The Mountains of Instead

Championing fiction as an escape from pandemics, politics and bad TV.

Such a Curious Creature (Review: Finding Jennifer Jones by Anne Cassidy)

Finding Jennifer Jones
Anne Cassidy
Hot Key Books 2014

Finding Jennifer Jones is the follow up to Anne Cassidy's excellent Looking for JJ. As such, this review contains minor spoilers (although none would necessarily ruin the experience of reading the initial book). If you haven't read Looking for JJ, but would like to know more about it before reading this, you can find an excellent review of it courtesy of Caroline at Portrait of a Lady - just click here

Meet Kate, university student, tourist information officer, all round ordinary girl.  Prior to University, Kate lived and worked in Croydon, where she was known as Alice. Prior to Croydon, Alice lived in a Facility, where she was known as Jennifer Jones. Prior to the Facility, Jennifer Jones, ten years of age, killed her best friend.  But for now, Kate is just Kate - getting on with her life, trying to forget.  Yet, she can't quite let go of her ten year old self and finds herself drawn to the only other person present on that fateful day, Lucy Bussell. At the same time, local events see Kate back in the police spotlight, wondering whether the future she hopes for can make its way through her murky past and whether she deserves a future that she so obviously denied someone else.

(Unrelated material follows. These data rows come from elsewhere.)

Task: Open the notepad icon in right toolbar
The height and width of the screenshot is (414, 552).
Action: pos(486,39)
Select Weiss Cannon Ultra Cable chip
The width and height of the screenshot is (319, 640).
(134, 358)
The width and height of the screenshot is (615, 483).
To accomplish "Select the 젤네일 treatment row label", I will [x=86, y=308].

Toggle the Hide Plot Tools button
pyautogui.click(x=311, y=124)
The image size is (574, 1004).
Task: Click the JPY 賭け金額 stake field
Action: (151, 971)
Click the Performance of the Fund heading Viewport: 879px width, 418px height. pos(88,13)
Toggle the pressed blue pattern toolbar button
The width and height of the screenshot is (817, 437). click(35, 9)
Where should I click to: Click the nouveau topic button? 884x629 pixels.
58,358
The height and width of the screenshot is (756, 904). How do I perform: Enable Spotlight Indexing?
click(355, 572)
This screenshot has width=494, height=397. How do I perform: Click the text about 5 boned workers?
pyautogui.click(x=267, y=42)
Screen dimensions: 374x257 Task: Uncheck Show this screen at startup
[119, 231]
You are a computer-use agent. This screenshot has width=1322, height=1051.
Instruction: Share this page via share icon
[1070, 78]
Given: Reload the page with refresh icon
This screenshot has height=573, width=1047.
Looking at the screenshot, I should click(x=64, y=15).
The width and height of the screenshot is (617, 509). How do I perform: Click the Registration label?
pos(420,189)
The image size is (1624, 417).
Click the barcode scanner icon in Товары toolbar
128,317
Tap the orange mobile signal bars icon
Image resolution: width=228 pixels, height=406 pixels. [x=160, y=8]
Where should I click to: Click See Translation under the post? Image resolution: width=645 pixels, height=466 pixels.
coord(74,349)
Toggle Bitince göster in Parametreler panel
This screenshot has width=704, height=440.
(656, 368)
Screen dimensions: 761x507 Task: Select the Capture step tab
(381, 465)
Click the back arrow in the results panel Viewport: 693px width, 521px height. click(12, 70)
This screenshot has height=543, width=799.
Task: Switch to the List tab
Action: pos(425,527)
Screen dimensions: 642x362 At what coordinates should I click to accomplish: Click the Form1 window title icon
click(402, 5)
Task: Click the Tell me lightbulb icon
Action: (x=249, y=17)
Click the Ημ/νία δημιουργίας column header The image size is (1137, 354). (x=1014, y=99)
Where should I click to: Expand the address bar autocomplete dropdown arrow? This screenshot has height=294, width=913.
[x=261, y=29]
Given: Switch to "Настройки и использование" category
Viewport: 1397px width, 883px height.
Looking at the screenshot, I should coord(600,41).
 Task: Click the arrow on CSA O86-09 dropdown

As in Looking for JJ, Kate isn't the most accessible character. While not as entirely disconnected as she was as Alice, there is still a degree of the institutionalised about her.  She's not unkind but is certainly removed, never seen more than in her social life where she drinks, flirts, has sex but never commits emotionally to anyone or anything. However, she's getting better, even in her sullen encounters with her probation officer it is possible to see that there may really be light at the end of this very long tunnel - were it not for the spectre of Jennifer Jones. Understandably, Kate has trust issues with others but primarily she has them with herself. Her inner life seems to be a miasma of repentance and self-loathing even as she argues that she cannot be blamed for the actions of her childhood.  It's a decent argument but it is clear that, at heart, Kate doesn't really believe it. Ultimately, her desire to contact Lucy screams of a desire to find the child that she was and take ownership of her own past - one that is still filled with a deep denial in terms of her upbringing.  While this creates a somewhat unreliable narrator, as Kate moves towards Jennifer Jones, we see a strong young woman emerging from a broken childhood, damaged but living on her own terms. Whether she ever becomes a sympathetic character will be up to the individual reader but she is an utterly compelling and believable one.

Finding Jennifer Jones has few other characters, but worthy of mention are Kate's probation officer, Julia and Lucy Bussell. Julia rather beautifully sums up the contradictory feelings of distaste and sympathy that readers may feel towards Kate.  A woman doing a job that at times makes her deeply uncomfortable but who does her best because it is the Right Thing.  Lucy, last seen at age eight, is rather perfectly written - the sixteen year old acutely inhabiting the younger child in a way that is both heartening and heart-breaking.  Her naivety has been replaced by a gormless kindness and the scenes in which she appears are fascinating.

The plot of Finding Jennifer Jones is simply that. Kate is trying to find herself, to make sense of her past and understand both who she was then and who she is now.  It's well written, particularly Kate's ongoing denial regarding her mother.  As she finds herself increasingly unable to ignore aspects of her previous life, the novel develops a slight subplot that allows a degree of closure and feeds Kate's desire to repent and move on even as understands that this may never be fully possible.  At heart, this is a novel about identity and self-awareness but it is also more than that.  Like Looking for JJ, it is a book that asks readers to look deeply at their own prejudices and beliefs. Jennifer Jones might be an all grown up, functioning member of society when we look at her now but do we still see a child killer? Or a woman who has overcome a terrible mistake born of a troubled past?  

Years ago, I read both The Case of Mary Bell and Cries Unheard by the excellent journalist, Gitta Sereny.  The very true story of Mary Bell clearly informed Anne Cassidy's story and Sereny's books riff on similar ideas - not least nature versus nuture but also the idea that we, as a society, don't know how to deal with children killing children, don't know what to do with them, how to look at them, how to understand them.  Both books would make fascinating reading for those still pondering these questions after finishing Finding Jennifer Jones.  And you will be pondering, because Anne Cassidy has followed the stunning Looking for JJ with an equally extraordinary exploration of the adult Jennifer. These are books that are important because they ask us to look at society but also at ourselves. They should be applauded, and taught and pressed into the hands of as many people as possible. Highly, highly recommended.



This review was brought to you by Splendibird. Finding Jennifer Jones is out today.  Thank you to the publisher for sending us a copy of this title to review.